* [REQUIRED ACTIONS]:
1) According to the passage on Independent Diplomat, which clients does the group currently have?
2) Print the part of the passage on Independent Diplomat starting with "Independent Diplomat supports" and going on through "the international arena.".

* [PASSAGE SHOWN]:
How can a diplomat be independent? The dozen staffers of the Independent Diplomat - "A diplomatic service for those who need it most" - are putting that question to the test. They provide analyses and strategic advice to unrecognised governments and other underprivileged international actors, helping them navigate a complex system heavily biased in favour of established nation-states and assisting them in peace processes for which they lack capacity. "We are filling a gap," the only non-diplomat among the group’s principals, Brussels-based Nicholas Whyte, tells European Voice. Current clients include Kosovo, northern Cyprus, the Western Sahara and Somaliland.

"These are international actors that are expected to play a full role in peace processes but are denied official recognition." Whyte sits in a small, unassuming office above Rond Point Schuman and oversees a staff of just one. But his nine years in Brussels, first with the Centre for European Policy Studies, then as Europe programme director with the International Crisis Group, give him an access to decision-makers and top diplomats that belies the modesty of his office, or indeed his personal demeanour. "The best information always comes from talking directly to senior officials," Whyte says - precisely the avenue that is closed to his clients, whose representatives may not be received by EU or member state officials because they are not envoys of a recognised country.

Independent Diplomat supports these states-in-waiting by providing critical information to which they might not otherwise have access, and by drawing up strategies to advance their cause in the international arena.

* [SOURCE EXCERPT]:

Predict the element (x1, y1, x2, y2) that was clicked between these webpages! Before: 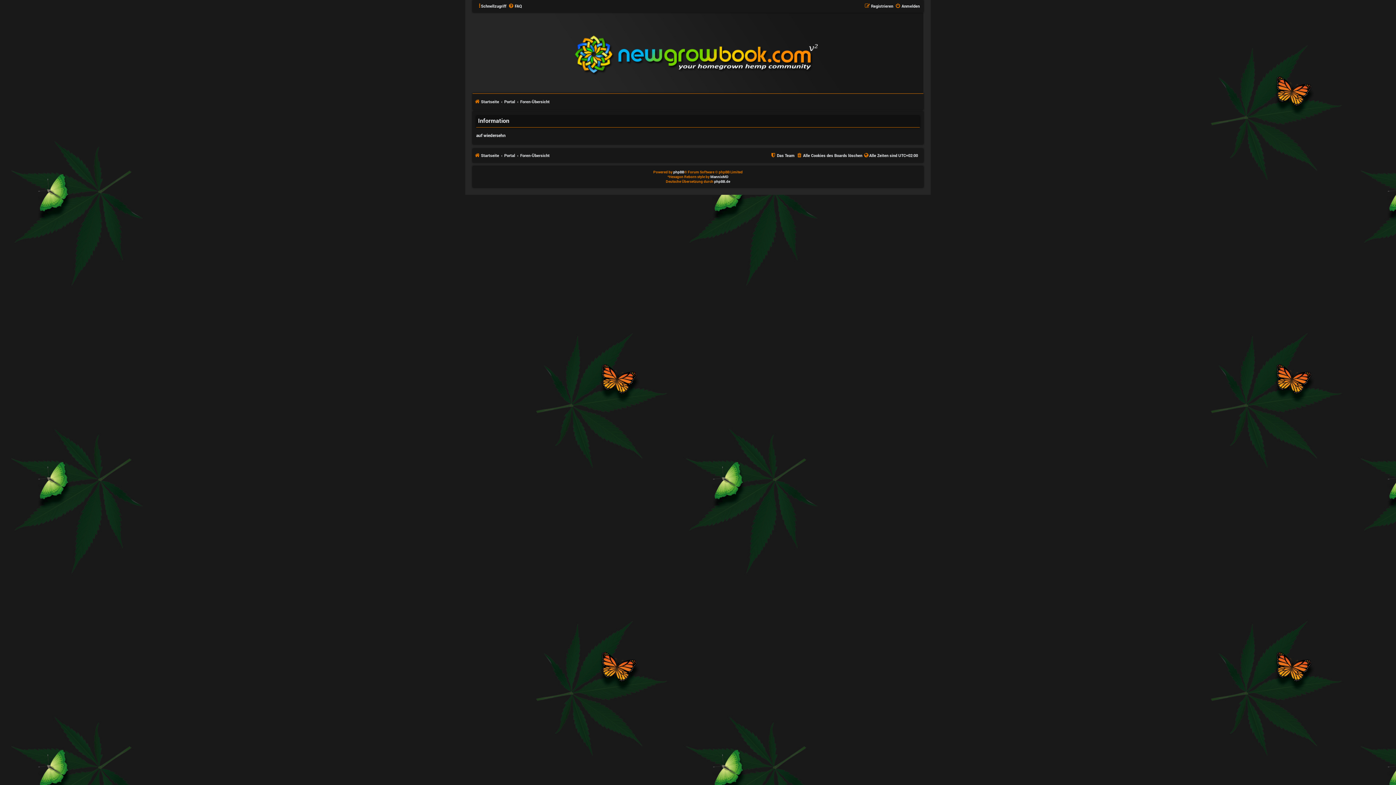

* [ANSWERS PER TASK]:
1) Kosovo, northern Cyprus, the Western Sahara and Somaliland.

2)
Independent Diplomat supports these states-in-waiting by providing critical information to which they might not otherwise have access, and by drawing up strategies to advance their cause in the international arena.